*Passage*.
Tampa Bay Rays – No. 8
- Infielder
- Born: May 23, 1998 (age 28) Tijuana, Baja California, Mexico
- Bats: LeftThrows: Right

MLB debut
- June 24, 2022, for the Tampa Bay Rays

MLB statistics (through September 19, 2026)
- Batting average: .276
- Home runs: 46
- Runs batted in: 184
- Stats at Baseball Reference

Teams
- Tampa Bay Rays (2022–present);

Career highlights and awards
- All-Star (2025);

Medals
Men's baseball
Representing Mexico
World Baseball Classic
| Bronze medal – third place | 2023 Miami | Team |

= Jonathan Aranda =

Mexican baseball player (born 1998)

Jonathan Alexander Aranda Ventura (born May 23, 1998) is a Mexican professional baseball infielder for the Tampa Bay Rays of Major League Baseball (MLB). He made his MLB debut in 2022. Aranda also represents the Mexico national team. In 2025, Aranda was named to his first All-Star game.

==Professional career==
Aranda signed with the Tampa Bay Rays as an international free agent on July 2, 2015. Aranda spent his professional debut season of 2016 with the Dominican Summer League Rays, hitting .257/.345/.366/.711 with 1 home run and 17 RBI. He split the 2017 season between the GCL Rays and the Princeton Rays, hitting a combined .287/.345/.348 with 15 RBI and 14 stolen bases. He was named the Rays 2017 GCL MVP. Aranda split the 2018 season between Princeton and the Hudson Valley Renegades, combining to hit .269/.337/.391 with 1 home run and 29 RBI.

Aranda split the 2019 season between the GCL Rays, the Bowling Green Hot Rods, and the Charlotte Stone Crabs, hitting a combined .272/.359/.383 with 3 home runs and 35 RBI. He did not play in 2020 due to the cancellation of the Minor League Baseball season because of the COVID-19 pandemic. Aranda split the 2021 season between Bowling Green and the Montgomery Biscuits, hitting a combined .330/.418/.543 with 14 home runs and 65 RBI. He was named the 2021 Double-A South Most Valuable Player. He was selected to the 40-man roster following the season on November 19, 2021.

(Saved data entries)
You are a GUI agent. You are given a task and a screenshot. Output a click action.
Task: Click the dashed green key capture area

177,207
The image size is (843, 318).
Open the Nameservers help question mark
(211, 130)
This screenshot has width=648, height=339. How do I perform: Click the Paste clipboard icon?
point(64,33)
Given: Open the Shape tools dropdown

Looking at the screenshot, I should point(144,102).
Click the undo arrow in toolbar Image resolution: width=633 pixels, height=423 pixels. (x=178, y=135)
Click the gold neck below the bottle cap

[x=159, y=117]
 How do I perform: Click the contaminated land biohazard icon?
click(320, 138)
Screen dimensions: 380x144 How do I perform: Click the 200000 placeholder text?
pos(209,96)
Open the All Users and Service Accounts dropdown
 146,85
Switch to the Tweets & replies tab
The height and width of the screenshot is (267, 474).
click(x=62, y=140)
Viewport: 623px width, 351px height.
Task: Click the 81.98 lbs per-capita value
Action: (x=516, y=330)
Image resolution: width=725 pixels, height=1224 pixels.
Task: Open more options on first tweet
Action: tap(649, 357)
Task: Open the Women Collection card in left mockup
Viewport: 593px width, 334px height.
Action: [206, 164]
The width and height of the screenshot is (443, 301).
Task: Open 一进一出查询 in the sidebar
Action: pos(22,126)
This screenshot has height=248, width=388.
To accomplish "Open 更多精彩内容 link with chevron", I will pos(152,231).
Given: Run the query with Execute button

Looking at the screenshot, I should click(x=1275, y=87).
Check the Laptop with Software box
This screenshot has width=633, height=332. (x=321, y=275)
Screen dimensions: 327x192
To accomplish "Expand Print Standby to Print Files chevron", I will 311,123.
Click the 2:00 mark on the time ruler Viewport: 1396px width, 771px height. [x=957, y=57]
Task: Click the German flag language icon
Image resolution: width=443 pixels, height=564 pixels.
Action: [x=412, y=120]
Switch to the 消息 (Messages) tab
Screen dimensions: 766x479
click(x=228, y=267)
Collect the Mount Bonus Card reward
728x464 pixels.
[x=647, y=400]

*Tasks and exercises*.
1. Summarize the Jonathan Aranda article in two sentences.
2. Rewrite the stretch of the Jonathan Aranda article from "Jonathan Alexander Aranda" through "first All-Star game.", replacing "infielder" with "utility player".
3. Carry on the Jonathan Aranda article from its final sentence.
These entries have no connection to the text.

*Answers by item number*.
1. Jonathan Aranda, born May 23, 1998, in Tijuana, is a Mexican infielder for the Tampa Bay Rays who made his MLB debut in 2022, represents the Mexico national team, and was named an All-Star in 2025. After signing with Tampa Bay in 2015, he played for several minor league clubs, missed 2020 because the season was canceled, and was named 2021 Double-A South Most Valuable Player before being added to the 40-man roster.

2.
Jonathan Alexander Aranda Ventura (born May 23, 1998) is a Mexican professional baseball utility player for the Tampa Bay Rays of Major League Baseball (MLB). He made his MLB debut in 2022. Aranda also represents the Mexico national team. In 2025, Aranda was named to his first All-Star game.

3.
Aranda began the 2022 season with the Durham Bulls. In 63 games, he hit .310/.386/.512 with 11 home runs and 40 RBI. He was promoted to the majors on June 21, 2022. He made his major league debut against the Pittsburgh Pirates on June 24, 2022, going 1-for-2 with an RBI single in a 4-3 Rays victory. On September 13, Aranda hit his first career home run, a solo shot off of Toronto Blue Jays starter Alek Manoah. After the season, he was selected for the International League Most Valuable Player Award.

Aranda was optioned to Triple-A Durham to begin the 2023 season. In 34 games for the Rays, he batted .230/.340/.368 with two home runs and 13 RBI.

In 2024, Aranda was poised to make the Opening Day roster after a strong spring. However, on March 20, 2024, he suffered a broken right ring finger while fielding a ground ball, and underwent surgery that ruled him out for four–to–six weeks. He finished the 2024 season with a .234 batting average, .737 OPS, six home runs, and 14 RBI in 44 games.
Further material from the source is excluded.